Der Vorstand der SPD Dresden hat am Montagabend einstimmig beschlossen, entsprechend der Vereinbarung von Grüne, Linke und SPD die Kandidatur von Albrecht Pallas zurückzuziehen und damit Eva Jähnigen (Grüne Dresden) zu unterstützen. Dies kommentieren die stellvertretenden Vorsitzenden der SPD Dresden Julia Hartl und Jan-Ulrich Spies:

Jan-Ulrich Spies:

„Die Enttäuschung über den Wahlausgang ist mittlerweile einer großen Freude über das starke Abschneiden von Albrecht Pallas gewichen. Er hat zusammen mit der SPD Dresden Großartiges geleistet und mit 15,2% das höchste Ergebnis eines reinen SPD-Wahlvorschlags bei einer kommunalen Wahl in Dresden seit 1990 eingefahren. Wir stehen in Dresden wegen der notwendigen Anpassungen an den Klimaschutz und die digitale Transformation vor der größten Modernisierungsaufgabe seit 1990. Wir haben daher die richtigen Themen im Wahlkampf gesetzt und hierfür großen Zuspruch aus der Stadtgesellschaft erhalten: Eine moderne Verkehrspolitik, bezahlbarer Wohnraum, eine starke Wirtschaft mit guten Arbeitsplätzen, mehr Tempo bei der Bekämpfung des Klimawandels und eine Stadtpolitik, die die Alltagsprobleme in ALLEN Stadtteilen in den Blick nimmt. Hier hat Dirk Hilbert nicht geliefert und von den Dresdnerinnen und Dresdner einen deutlichen Denkzettel verpasst bekommen. Jetzt gilt es, gemeinsam mit Eva Jähnigen weiter für unsere Themen zu kämpfen. Der Vorstand der SPD Dresden steht daher zu seinem Wort und hat sich gestern einstimmig für die Unterstützung von Eva Jähnigen ausgesprochen.”

Julia Hartl:

“Für uns gilt es jetzt nach vorne zu schauen: Die letzten Tage und Wochen haben deutlich gemacht, dass sich unsere Stadt SIEBEN Jahre “Weiter so” nicht leisten kann.
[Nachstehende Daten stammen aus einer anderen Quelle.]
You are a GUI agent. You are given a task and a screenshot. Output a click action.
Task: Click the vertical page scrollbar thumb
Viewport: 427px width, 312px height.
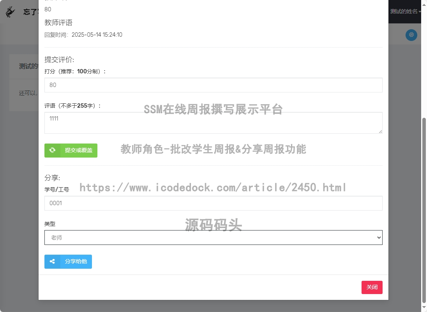coord(424,211)
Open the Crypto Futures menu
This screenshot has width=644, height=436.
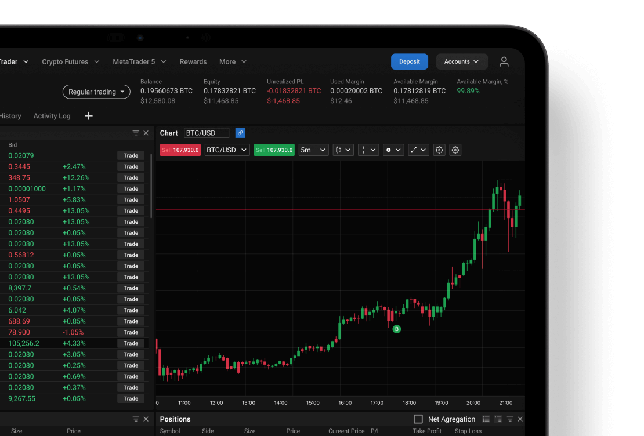pyautogui.click(x=66, y=61)
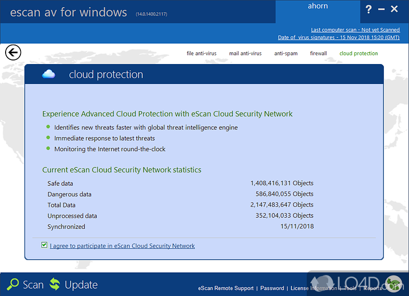Select the cloud protection tab

point(359,53)
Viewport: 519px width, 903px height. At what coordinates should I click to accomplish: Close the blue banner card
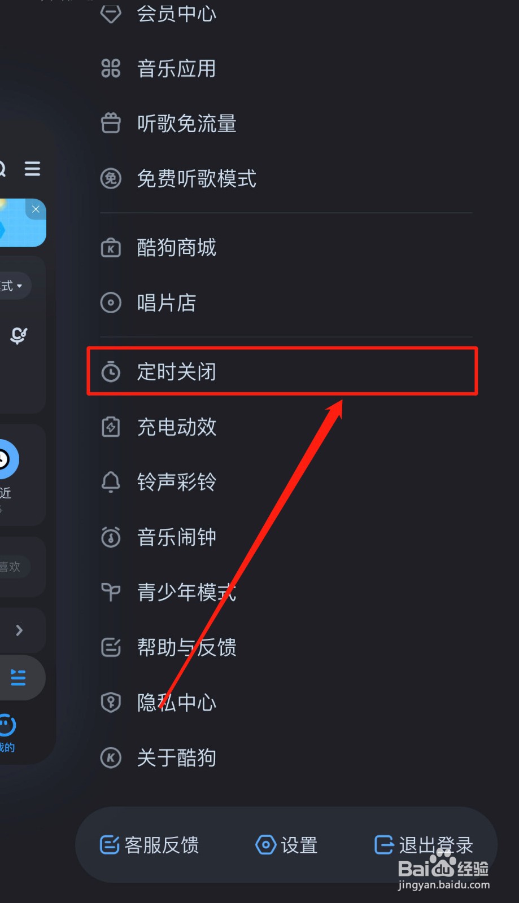[36, 209]
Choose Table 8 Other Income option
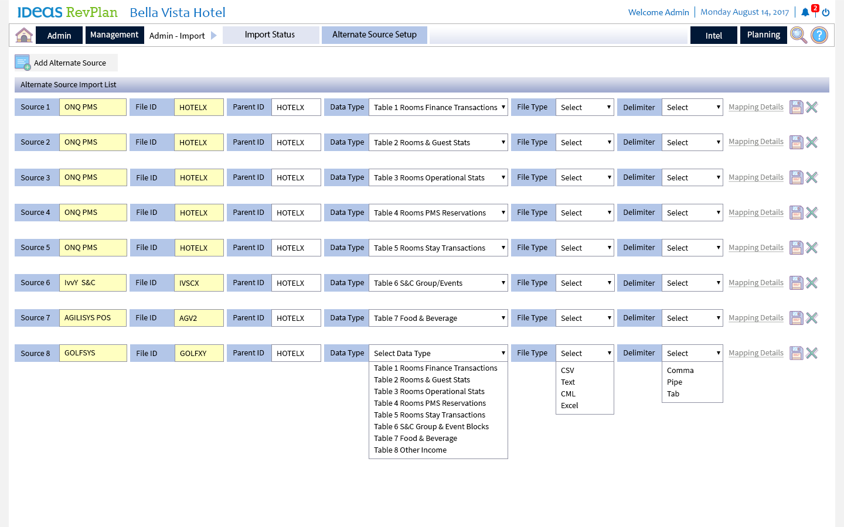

Die Wählerinnen und Wähler haben das ebenfalls erkannt, das schwache Abschneiden von Dirk Hilbert im ersten Wahlgang ist eine Klatsche für die mut- und kraftlose Kampagne auf FPD- und CDU-Ticket. Und es zeigt die schlechte Bilanz nach sieben Jahren OB Hilbert. Die große Mehrheit will einen Wechsel an der Stadtspitze: Wir als SPD Dresden werden zusammen mit Eva Jähnigen dafür kämpfen, Dirk Hilbert im zweiten Wahlgang abzulösen. Es ist sehr wichtig, wer im Dresdner Stadtrat, mit seinen knappen Mehrheitsverhältnissen, die entscheidende Stimme hat. Das war in vielen Fällen Dirk Hilbert, der sich vor Entscheidungen gedrückt und eine zukunftsgewandte Politik verhindert hat. Eva Jähnigen wird hier die entscheidende Stimme sein, um unseren Anspruch auf sozialen Ausgleich in ALLEN Stadtteilen gerecht zu werden.”